Rich Callahan, operations manager for Western Truck School in West Sacramento, says his program helps student drivers get entry-level jobs. "Most of the students get hired before they finish school. We have about five of the major over-the-road trucking companies come on our campuses to hire our students," Callahan explains.
The school graduates about 160 students a month after 16 weeks of classroom and driving instruction at their 12 locations around the state, including metro Sacramento and several in the Bay Area. They have a 98 percent placement rate. According to Callahan, "Entry-level drivers can earn about $35,000 a year plus benefits. It's become a professional career. In fact many trucking companies pay full reimbursement of student loans." Truck driving schools charge from $1800 to $5000 for the instruction.
Short Hauls First
The career path often begins with being hired to drive a delivery truck for furniture stores and appliance dealers, usually earning an hourly wage. After some experience, you can partner with another driver and cover any of the lower 48 states, getting paid by the mile.
Many long distance trucking companies want applicants with at least two years experience. Jeff Clark, owner of Landstar Inway, a major trucking firm, says some companies "require at least six months truck driving experience and at least one year over the road."
Most of Clark's drivers are experienced operators who own their rigs. "We're only looking for the cream of the crop guys." Tammy Sachs, owner of Vital Link Technology Services in Roseville, works with Clark's company to hire only team drivers, typically married couples.
"The service I provide is to find freight that needs to be delivered, and the drivers to deliver it," explains Sachs. "I've been in the trucking business since 1989 and I keep busy."

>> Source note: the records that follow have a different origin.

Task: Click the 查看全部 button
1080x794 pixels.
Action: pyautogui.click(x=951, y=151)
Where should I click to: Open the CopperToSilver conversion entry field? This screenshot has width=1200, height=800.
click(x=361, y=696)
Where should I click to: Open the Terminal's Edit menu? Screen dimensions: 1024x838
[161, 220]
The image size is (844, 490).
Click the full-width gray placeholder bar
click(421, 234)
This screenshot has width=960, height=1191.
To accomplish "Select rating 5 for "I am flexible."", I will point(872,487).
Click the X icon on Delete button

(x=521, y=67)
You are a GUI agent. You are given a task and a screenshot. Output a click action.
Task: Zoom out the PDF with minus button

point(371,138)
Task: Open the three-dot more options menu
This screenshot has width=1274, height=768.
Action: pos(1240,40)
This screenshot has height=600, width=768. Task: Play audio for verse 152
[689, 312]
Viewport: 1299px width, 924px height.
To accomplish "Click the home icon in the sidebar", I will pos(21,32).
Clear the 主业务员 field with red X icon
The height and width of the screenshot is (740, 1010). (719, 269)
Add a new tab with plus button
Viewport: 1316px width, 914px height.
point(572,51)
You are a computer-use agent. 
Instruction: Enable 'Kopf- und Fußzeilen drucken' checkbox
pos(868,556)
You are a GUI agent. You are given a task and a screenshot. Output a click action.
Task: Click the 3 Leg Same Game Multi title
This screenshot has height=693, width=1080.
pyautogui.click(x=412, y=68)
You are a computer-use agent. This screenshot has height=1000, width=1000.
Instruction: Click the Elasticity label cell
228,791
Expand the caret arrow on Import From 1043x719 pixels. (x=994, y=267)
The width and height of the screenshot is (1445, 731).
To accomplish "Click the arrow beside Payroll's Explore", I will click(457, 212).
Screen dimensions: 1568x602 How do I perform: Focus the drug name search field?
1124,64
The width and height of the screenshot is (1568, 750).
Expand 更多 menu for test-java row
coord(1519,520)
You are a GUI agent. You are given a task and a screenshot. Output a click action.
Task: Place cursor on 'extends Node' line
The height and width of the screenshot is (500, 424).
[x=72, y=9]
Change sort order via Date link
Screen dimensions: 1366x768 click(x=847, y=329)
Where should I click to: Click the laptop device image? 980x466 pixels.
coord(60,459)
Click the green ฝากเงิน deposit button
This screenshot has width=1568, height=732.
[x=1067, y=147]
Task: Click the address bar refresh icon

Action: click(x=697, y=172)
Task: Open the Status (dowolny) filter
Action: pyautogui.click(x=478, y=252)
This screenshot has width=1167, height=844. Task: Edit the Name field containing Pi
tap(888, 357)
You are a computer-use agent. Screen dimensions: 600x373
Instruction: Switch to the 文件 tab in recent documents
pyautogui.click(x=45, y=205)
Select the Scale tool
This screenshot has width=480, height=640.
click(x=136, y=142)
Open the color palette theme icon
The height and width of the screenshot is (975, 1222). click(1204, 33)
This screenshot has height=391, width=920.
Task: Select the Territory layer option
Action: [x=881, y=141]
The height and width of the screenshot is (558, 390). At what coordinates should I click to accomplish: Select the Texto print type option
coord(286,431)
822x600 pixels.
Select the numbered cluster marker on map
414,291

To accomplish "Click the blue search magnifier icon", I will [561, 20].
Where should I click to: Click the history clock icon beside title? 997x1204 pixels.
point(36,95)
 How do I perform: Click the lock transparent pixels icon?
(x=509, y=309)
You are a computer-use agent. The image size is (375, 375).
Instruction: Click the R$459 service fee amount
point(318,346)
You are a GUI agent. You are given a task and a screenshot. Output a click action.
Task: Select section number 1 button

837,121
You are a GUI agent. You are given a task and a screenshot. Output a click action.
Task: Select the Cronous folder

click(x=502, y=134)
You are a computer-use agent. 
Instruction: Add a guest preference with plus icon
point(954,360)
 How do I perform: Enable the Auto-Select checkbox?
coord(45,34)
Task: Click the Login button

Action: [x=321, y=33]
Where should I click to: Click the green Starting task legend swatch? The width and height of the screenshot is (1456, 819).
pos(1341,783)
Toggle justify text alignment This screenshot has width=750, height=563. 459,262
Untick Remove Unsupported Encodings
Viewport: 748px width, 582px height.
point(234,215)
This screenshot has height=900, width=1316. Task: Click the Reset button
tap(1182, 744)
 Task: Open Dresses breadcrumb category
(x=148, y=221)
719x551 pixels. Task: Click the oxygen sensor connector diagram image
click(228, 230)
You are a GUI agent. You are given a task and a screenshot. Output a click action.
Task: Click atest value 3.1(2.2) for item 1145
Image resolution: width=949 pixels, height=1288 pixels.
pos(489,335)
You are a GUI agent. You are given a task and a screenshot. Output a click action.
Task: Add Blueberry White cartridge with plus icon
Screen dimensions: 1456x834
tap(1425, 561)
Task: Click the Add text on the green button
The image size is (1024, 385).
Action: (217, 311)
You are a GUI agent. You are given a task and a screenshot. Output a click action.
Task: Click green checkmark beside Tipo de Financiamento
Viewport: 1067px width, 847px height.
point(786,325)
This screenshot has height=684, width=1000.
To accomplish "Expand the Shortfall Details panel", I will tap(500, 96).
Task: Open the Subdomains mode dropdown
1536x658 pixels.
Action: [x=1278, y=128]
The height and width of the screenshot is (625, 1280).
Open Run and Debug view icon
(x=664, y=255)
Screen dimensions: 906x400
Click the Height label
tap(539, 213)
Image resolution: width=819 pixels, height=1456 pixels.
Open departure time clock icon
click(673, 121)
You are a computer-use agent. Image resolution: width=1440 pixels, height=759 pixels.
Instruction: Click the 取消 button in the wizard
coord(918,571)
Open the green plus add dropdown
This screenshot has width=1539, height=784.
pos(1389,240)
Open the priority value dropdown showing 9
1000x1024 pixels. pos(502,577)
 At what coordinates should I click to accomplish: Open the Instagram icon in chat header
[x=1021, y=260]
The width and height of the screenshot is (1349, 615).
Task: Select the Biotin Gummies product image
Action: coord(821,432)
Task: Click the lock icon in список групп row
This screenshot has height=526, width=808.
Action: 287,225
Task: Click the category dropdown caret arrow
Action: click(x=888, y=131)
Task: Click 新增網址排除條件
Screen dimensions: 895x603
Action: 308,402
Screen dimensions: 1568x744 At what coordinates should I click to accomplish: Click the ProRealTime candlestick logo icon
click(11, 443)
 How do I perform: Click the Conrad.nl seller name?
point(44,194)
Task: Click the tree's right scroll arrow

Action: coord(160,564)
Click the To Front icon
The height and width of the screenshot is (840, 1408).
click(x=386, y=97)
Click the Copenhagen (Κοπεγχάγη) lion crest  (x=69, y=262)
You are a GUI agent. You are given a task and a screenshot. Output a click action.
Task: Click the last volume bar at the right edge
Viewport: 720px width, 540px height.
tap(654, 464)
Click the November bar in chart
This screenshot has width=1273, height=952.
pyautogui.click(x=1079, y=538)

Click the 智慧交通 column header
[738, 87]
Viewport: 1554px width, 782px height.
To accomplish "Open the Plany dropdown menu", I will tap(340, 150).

Another woman who's been working in the trucking industry a long time is Kat Salvato. She is an operations recruiter for Green Valley Transportation Inc in Tracy. The company hauls military freight in 48 states. Normally, drivers she hires must have at least two years experience. In hiring team drivers she says, "we would consider hiring a couple where the husband, for example, has lots of over the road experience and his wife is new out of truck driving school. It depends how she rated in school and things like her driving record and accident history, things like that."
Green Valley Transportation is looking for solo and team drivers. They offer the opportunity to earn as much as $2000 a week, with full benefits including a retirement plan. Their full-time positions guarantee long distance drivers being home every two weeks.
However, this job is not for beginners. Applicants need at least two years verifiable experience. The other half of a pair of team drivers may need only six months experience before you can see the USA while earning good pay.